#### Extract:
··········

So the above confusion matrix shows:

Most Confused Pairs:

The breeds shown here are the ones your model confuses the most, as selected from your dataset. For example, “Siberian_husky” and “malamute” are often confused, which makes sense as they look similar. “Shih-Tzu” and “Lhasa” are also confused, likely due to visual similarity.

Model Strengths and Weaknesses:

The model is generally good at distinguishing these breeds (high numbers on the diagonal). However, for some pairs, the model struggles, which could be due to: Similar appearance between breeds Insufficient or ambiguous training data for those breeds

Viewing top losses:

Here loss is a measure of how wrong the model’s prediction was for a particular image. A higher loss means the model was more confident in an incorrect prediction, or was very uncertain.

interp.plot_top_losses(9, nrows=3)

fastai-zlu-me

Model Inference

To use the model on new images, simply call learn.predict:

img = PILImage.create('stanford-dogs-dataset/images/Images/n02085620-Chihuahua/n02085620_10074.jpg')
pred_class, pred_idx, outputs = learn.predict(img)
print(f"Predicted: {pred_class}")

Predicted: n02085620-Chihuahua

Model Export and Import

You can also export your trained model and reload it later:

learn.export('dog_breed_classifier.pkl')
# Important: Load the exported model after the model pkl is saved.
learn_inf = load_learner('dog_breed_classifier.pkl')

Conclusion

In this post, we walked through building a dog breed classifier using the fastai library and the Stanford Dogs dataset. We explored the dataset, prepared the data, trained a state-of-the-art deep learning model, and evaluated its performance. With just a few lines of code, fastai enables rapid prototyping and high accuracy on challenging image classification tasks.

··········

#### Instructions to follow:
In the dog breed tutorial, what does a higher loss mean? The lines that come next are separate from the dog breed tutorial.

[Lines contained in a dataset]

··········

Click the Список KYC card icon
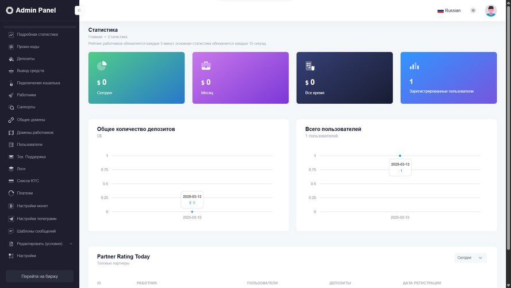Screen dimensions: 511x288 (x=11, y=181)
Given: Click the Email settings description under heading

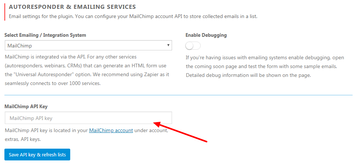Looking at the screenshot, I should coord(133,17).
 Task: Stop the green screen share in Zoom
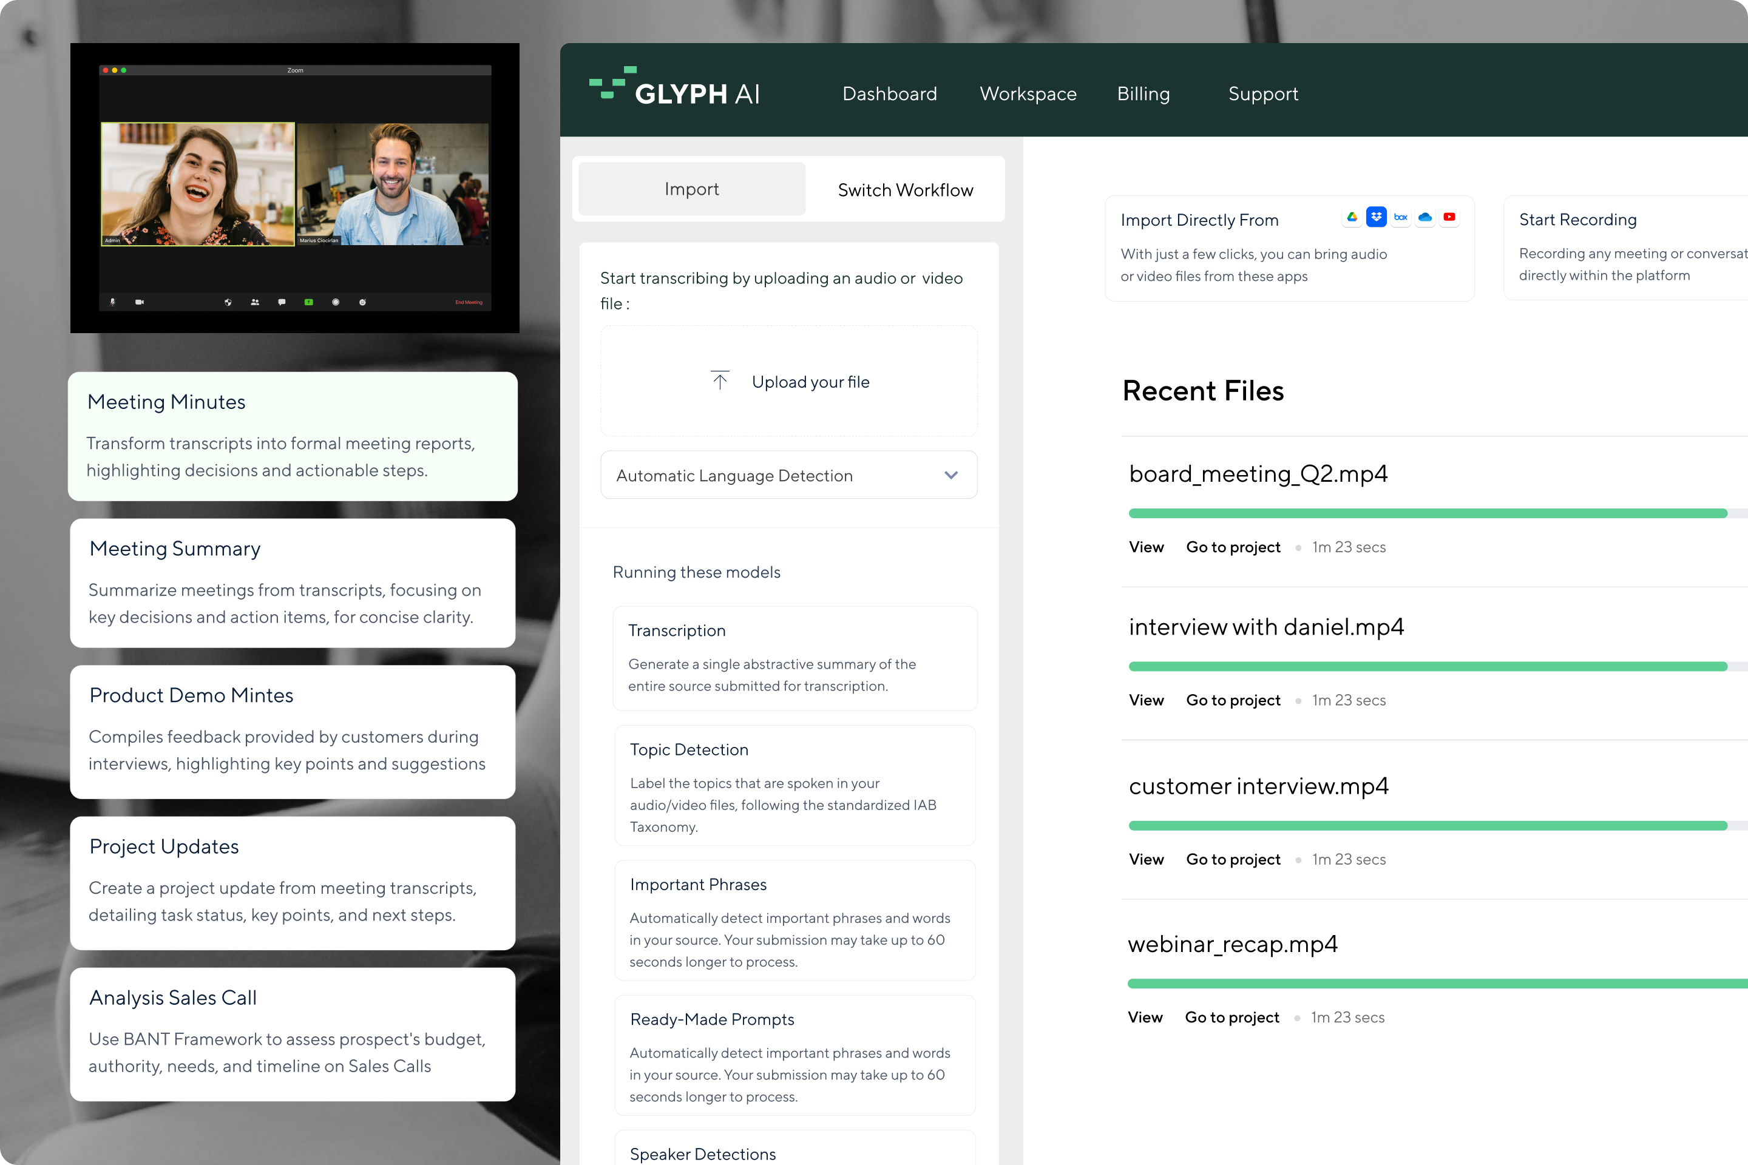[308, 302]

··········

#### Full answer:
The model was more confident in an incorrect prediction, or was very uncertain.